WHAT YOU ARE ASKED TO DO:
Please copy every line below that contains the string "agent".

(Stored data)

- Opening Delimiter -

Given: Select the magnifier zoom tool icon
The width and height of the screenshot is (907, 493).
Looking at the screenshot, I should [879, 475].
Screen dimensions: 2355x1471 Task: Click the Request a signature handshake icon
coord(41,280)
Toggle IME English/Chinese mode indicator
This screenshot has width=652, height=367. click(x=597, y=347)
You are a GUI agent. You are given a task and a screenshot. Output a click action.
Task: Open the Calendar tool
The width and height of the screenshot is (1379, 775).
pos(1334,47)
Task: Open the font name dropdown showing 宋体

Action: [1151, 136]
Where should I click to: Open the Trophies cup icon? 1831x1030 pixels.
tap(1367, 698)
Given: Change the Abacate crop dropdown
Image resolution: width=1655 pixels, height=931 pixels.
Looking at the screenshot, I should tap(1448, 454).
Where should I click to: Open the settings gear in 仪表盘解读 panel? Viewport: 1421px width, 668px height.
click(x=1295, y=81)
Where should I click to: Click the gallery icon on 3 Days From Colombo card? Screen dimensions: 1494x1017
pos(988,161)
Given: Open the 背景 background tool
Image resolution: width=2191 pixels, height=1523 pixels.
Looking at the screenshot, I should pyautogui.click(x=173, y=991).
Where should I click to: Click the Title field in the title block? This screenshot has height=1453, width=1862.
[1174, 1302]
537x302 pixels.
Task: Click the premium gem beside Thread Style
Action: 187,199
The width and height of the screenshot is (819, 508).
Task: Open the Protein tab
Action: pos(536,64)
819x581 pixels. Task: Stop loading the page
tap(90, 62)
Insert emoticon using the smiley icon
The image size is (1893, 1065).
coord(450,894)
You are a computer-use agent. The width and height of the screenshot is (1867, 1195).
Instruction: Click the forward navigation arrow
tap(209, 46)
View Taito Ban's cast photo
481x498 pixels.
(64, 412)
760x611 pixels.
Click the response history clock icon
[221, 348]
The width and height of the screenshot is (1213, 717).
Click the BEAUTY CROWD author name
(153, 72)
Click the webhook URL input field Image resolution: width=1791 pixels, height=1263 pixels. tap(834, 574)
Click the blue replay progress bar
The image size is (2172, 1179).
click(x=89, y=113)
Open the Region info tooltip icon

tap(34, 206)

- Closing Delimiter -

YOUR RESPONSE:
You are a GUI agent. You are given a task and a screenshot. Output a click action.
You are a computer-use agent. The width and height of the screenshot is (1867, 1195).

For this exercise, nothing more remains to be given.